Tabii kilise, Tolstoy’a cephe aldı. O zamanlarda eşini, bir kez daha kağıtlarını karıştırırken yakalayınca her şeyi geride bırakarak kaçtı. Tüm her şeyden uzaklaşma yolunu tercih etti. Çünkü hayat artık ona çok ağır geliyordu ve yalnızlığı özlüyordu. Evinin hapishaneden bir farkı yoktu.
Onun şanını, evini, eşini, çocuklarını bırakarak yalnızlığa ve huzura doğru kaçması aslında dünyevi hayatı terk etmesi anlamına geliyordu. Çünkü kusursuzluğa ulaşabilmesi için İncil’in istediği gibi eşini ve çocuklarını terk etmesi, kutsallığa ulaşabilmek için de mülkiyet ve kazançtan vazgeçmesi gerektiğine inanıyordu. İnsan ne kadar yalnızsa Tanrı’ya o kadar yakındır fikrine sahipti.

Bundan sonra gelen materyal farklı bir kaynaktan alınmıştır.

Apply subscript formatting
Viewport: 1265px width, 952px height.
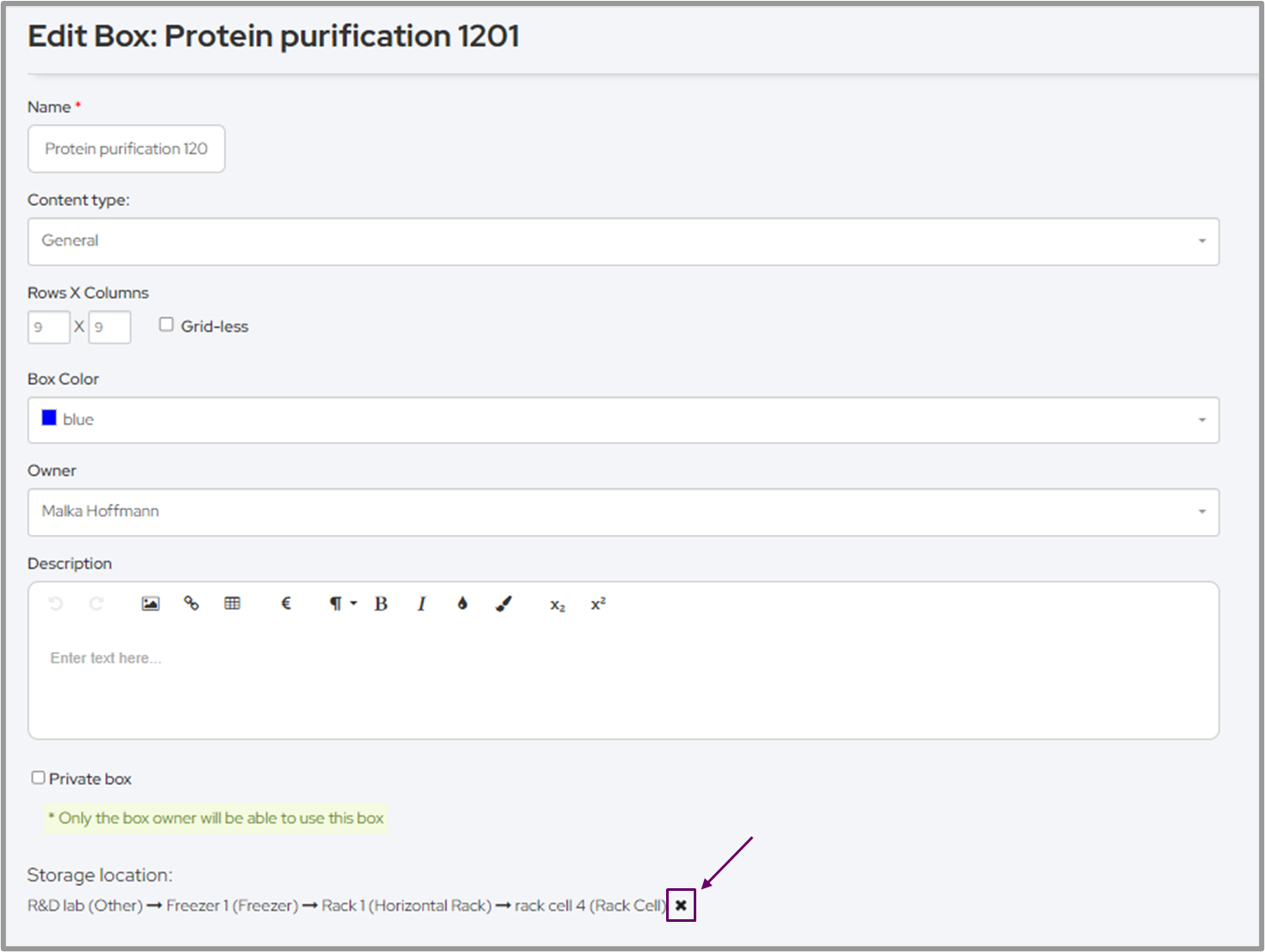(x=558, y=606)
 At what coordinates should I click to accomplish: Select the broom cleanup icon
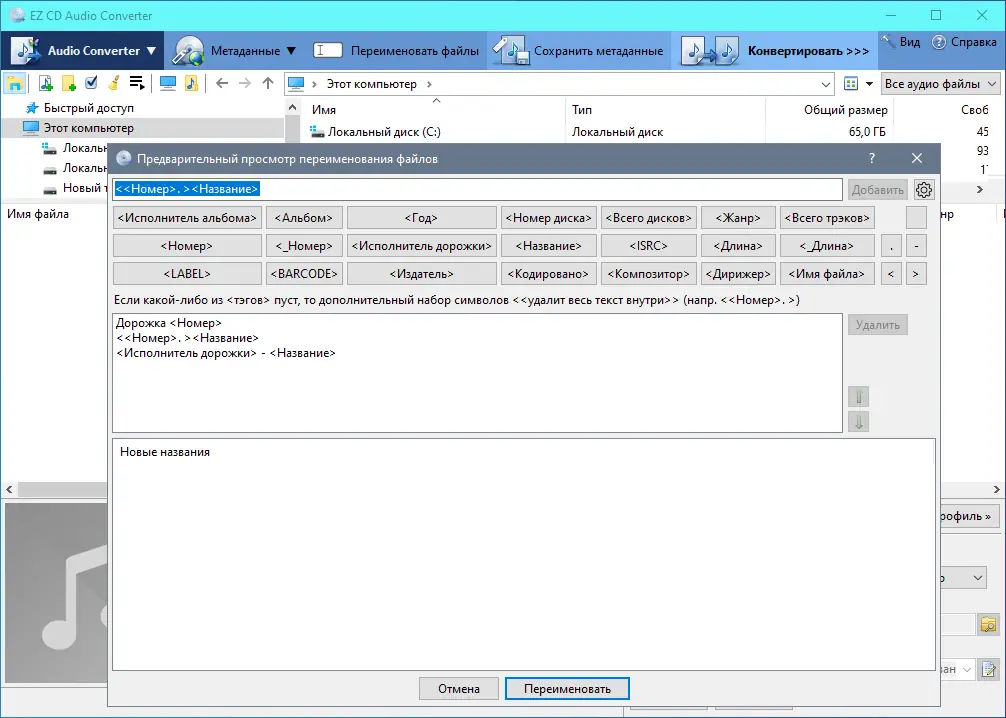[114, 83]
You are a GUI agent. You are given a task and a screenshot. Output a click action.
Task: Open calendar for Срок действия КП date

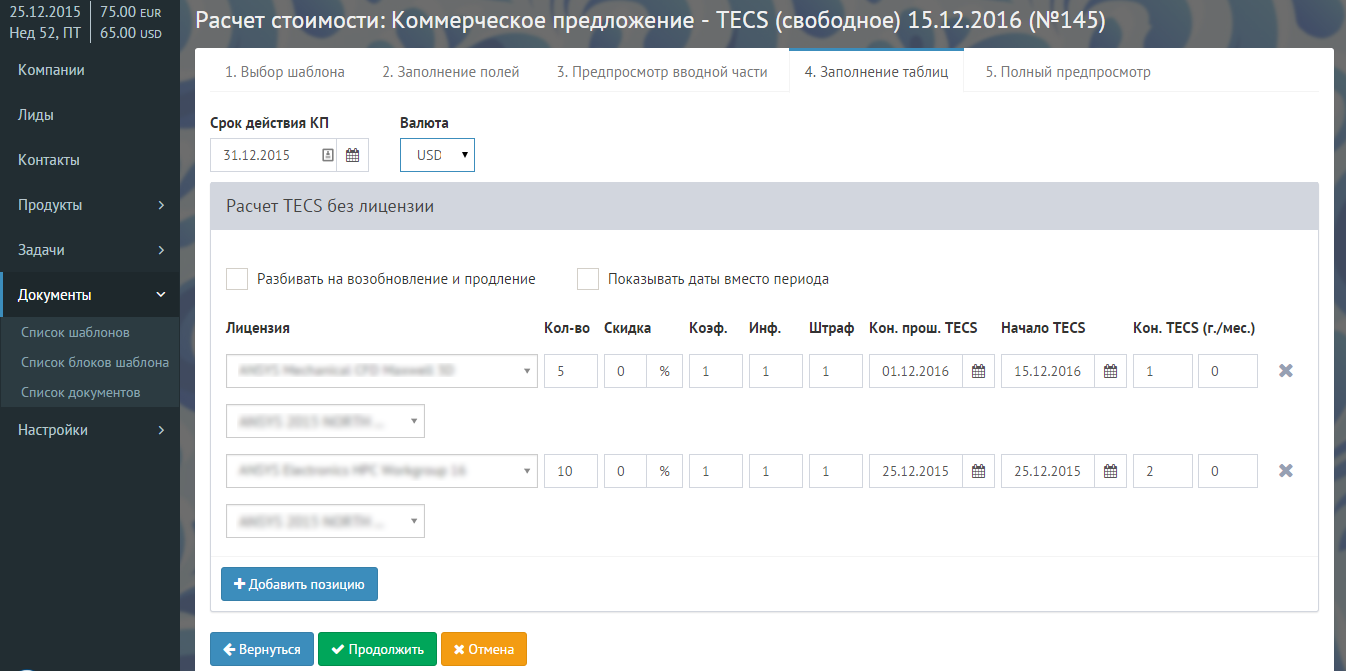pos(352,155)
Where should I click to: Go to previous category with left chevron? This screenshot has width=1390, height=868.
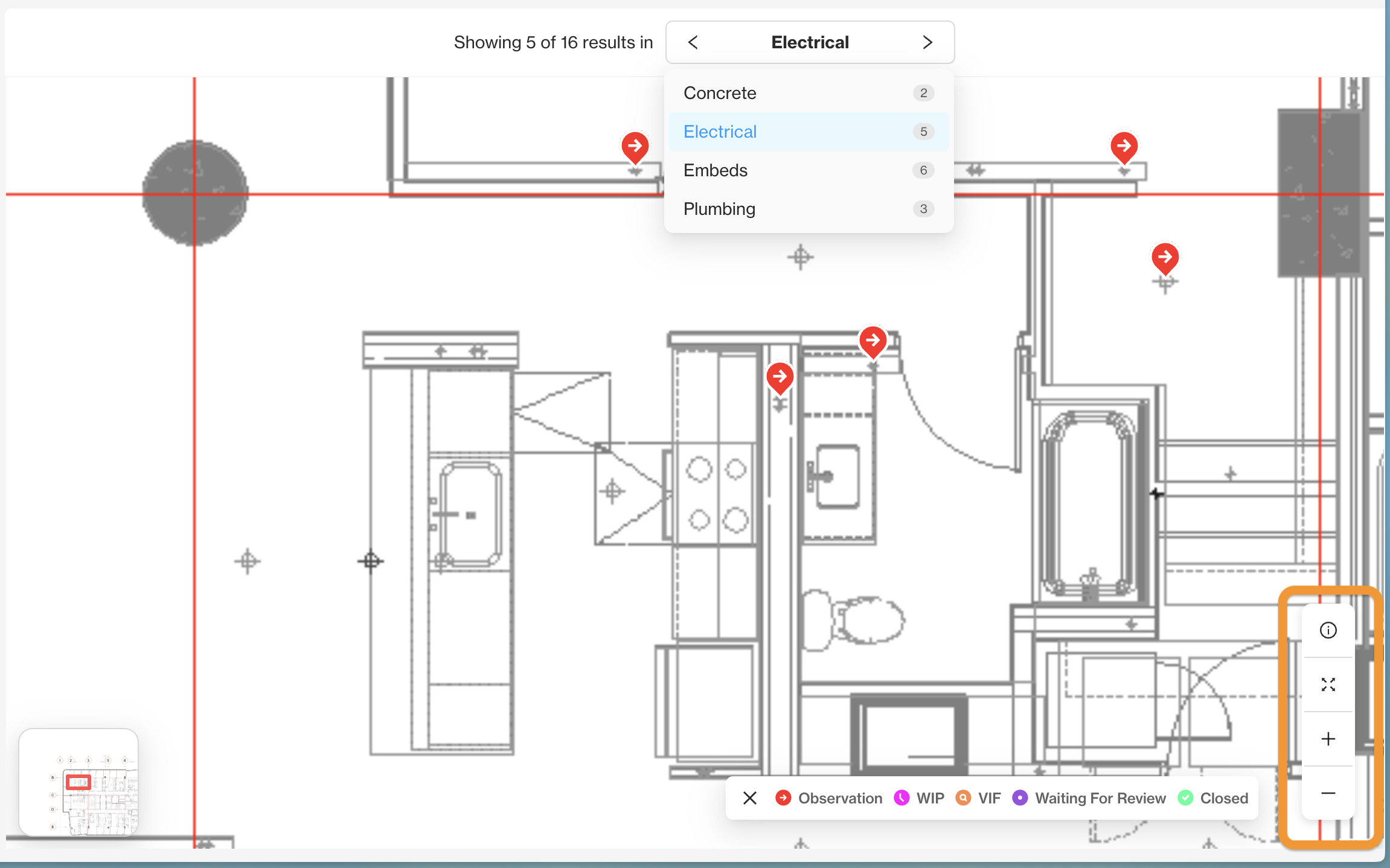point(693,42)
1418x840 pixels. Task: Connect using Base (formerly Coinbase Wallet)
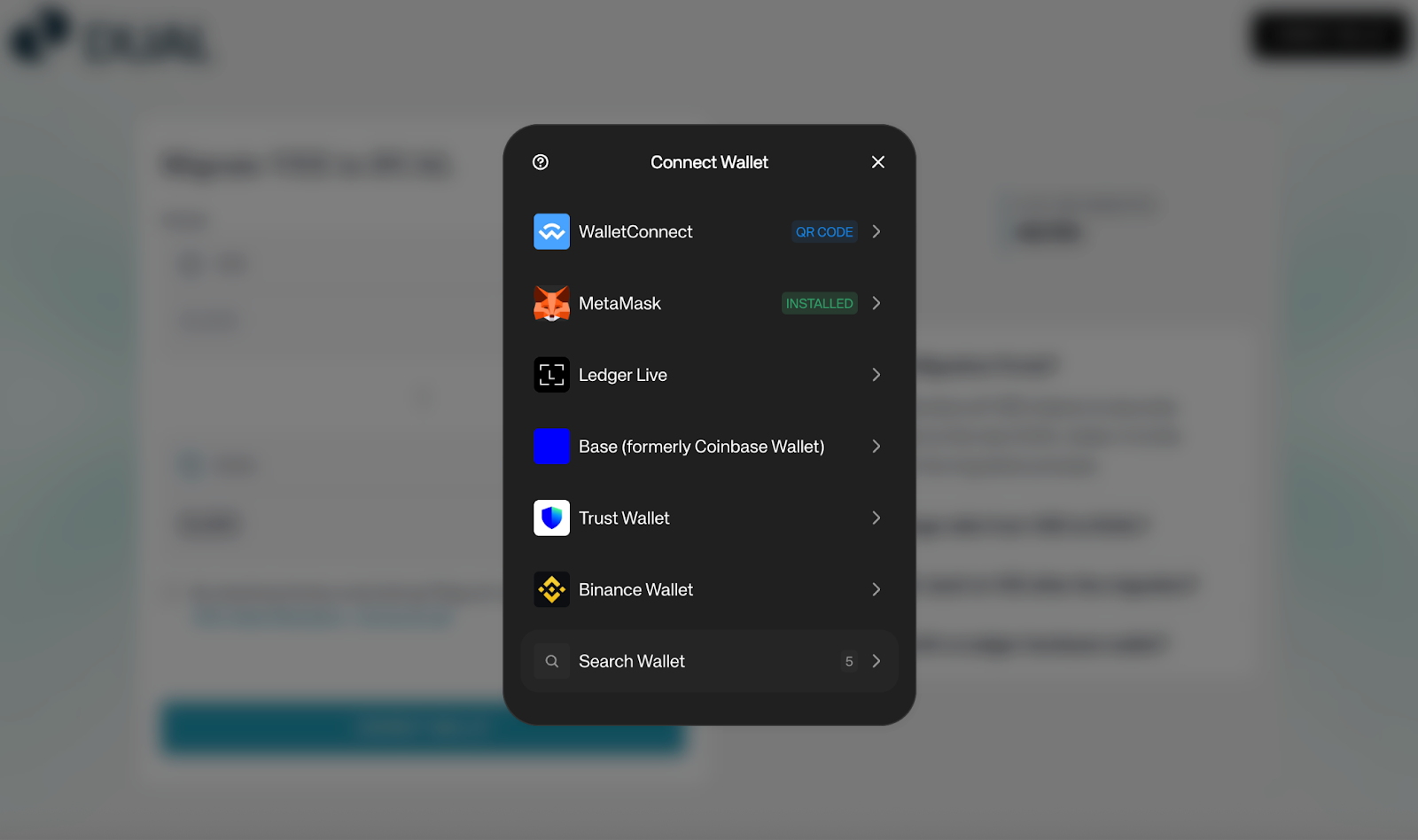point(701,447)
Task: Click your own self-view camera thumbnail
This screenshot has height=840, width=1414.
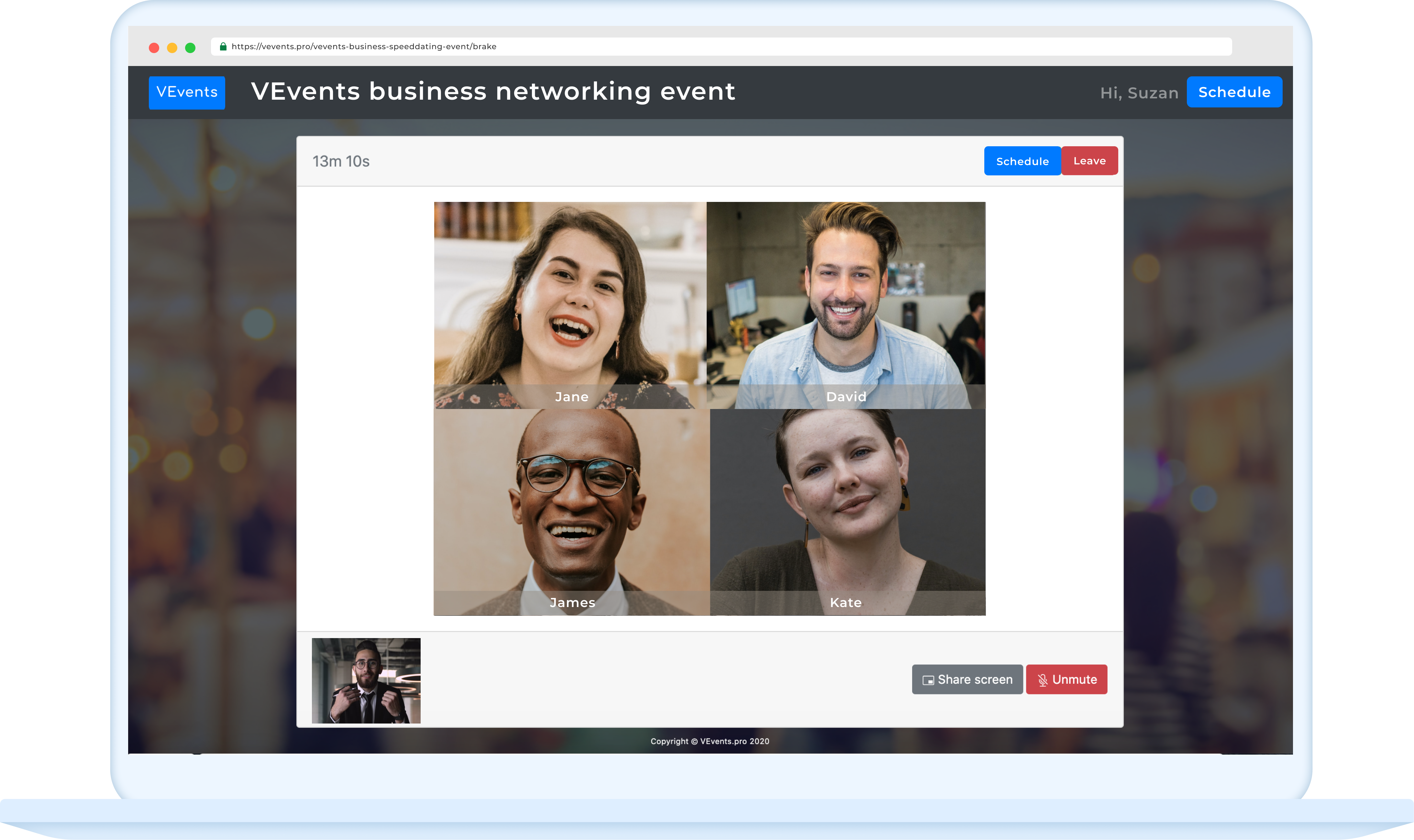Action: coord(366,680)
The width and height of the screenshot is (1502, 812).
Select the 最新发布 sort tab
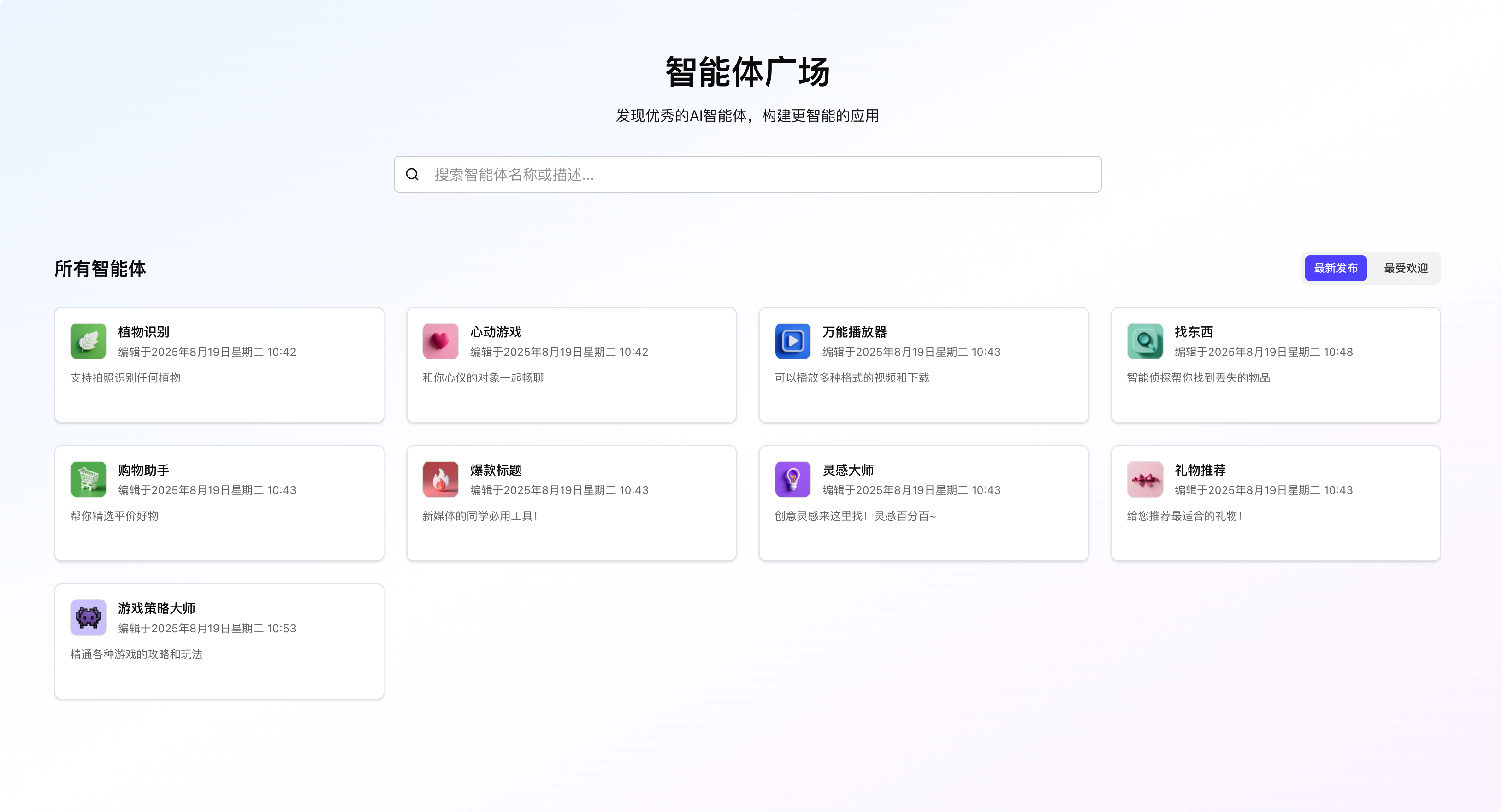pyautogui.click(x=1335, y=268)
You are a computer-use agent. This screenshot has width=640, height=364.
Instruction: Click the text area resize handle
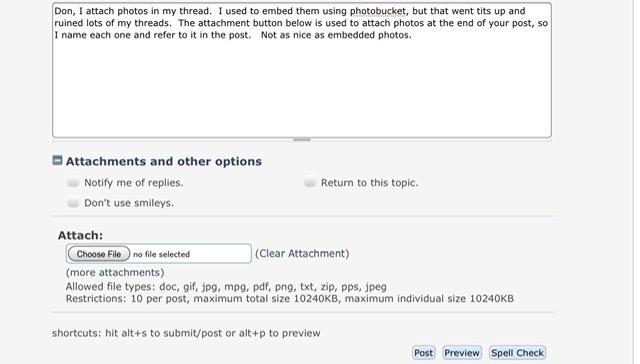tap(302, 140)
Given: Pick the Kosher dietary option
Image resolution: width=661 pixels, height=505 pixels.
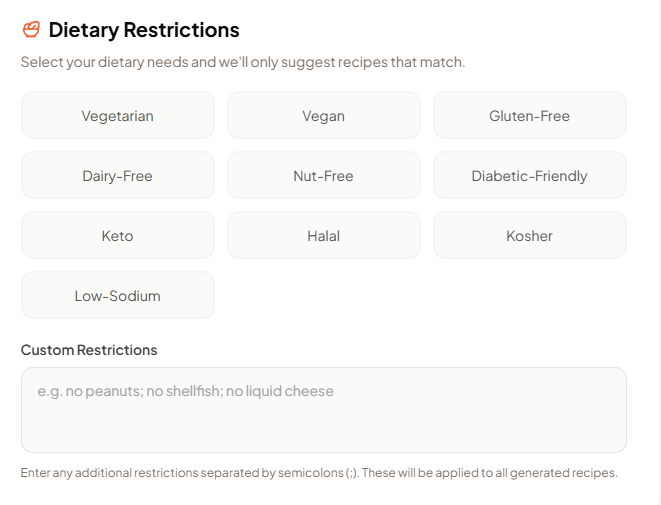Looking at the screenshot, I should coord(529,236).
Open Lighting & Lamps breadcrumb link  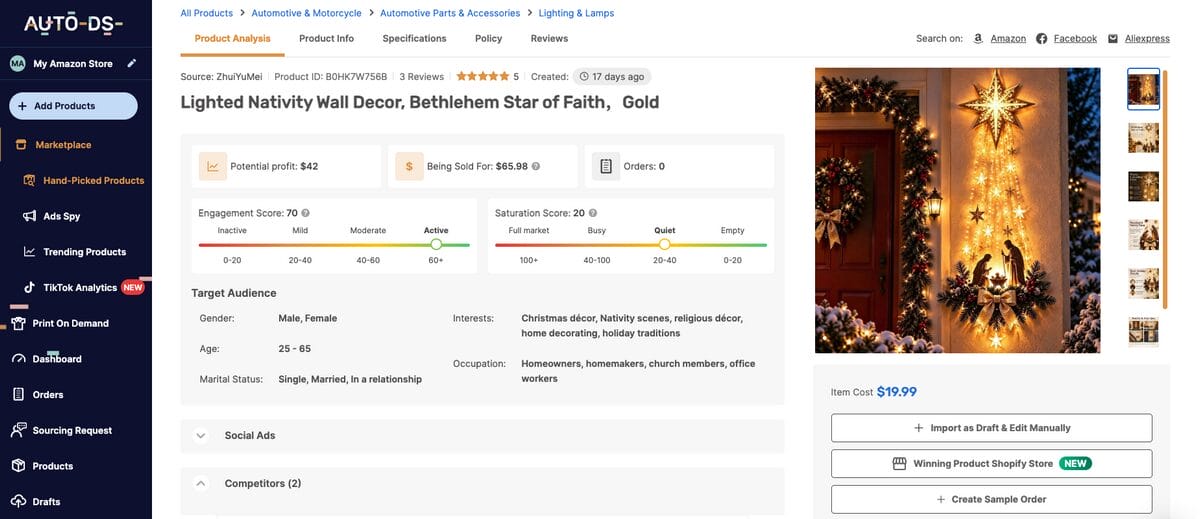pos(576,13)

Ama amaçlarını alt üst eden bir şey olmuştu, bindiği tren daha hareket etmeden kompartımanın önüne onu görmek isteyen hayranları doluşmuş, ülkenin dört bir yanından gazeteciler onun peşine düşmüştü.


Yolda hastalandı, ailesine haber verildi. Hasta yatağında iken tek istediği eşinin yanına getirilmemesiydi. Ancak bilincini yitirdikten sonra eşi odasına girebildi ve gözyaşları içinde kocasına veda etti.
Ölürken son istediği eşinin cenazesine gelmemesi idi. 20 Kasım 1910 tarihinde ölürken, son sözleri ise şunlar oldu: ‘’Tanrı her şeyi yoluna koyacaktır, arayınız, her zaman arayınız.’’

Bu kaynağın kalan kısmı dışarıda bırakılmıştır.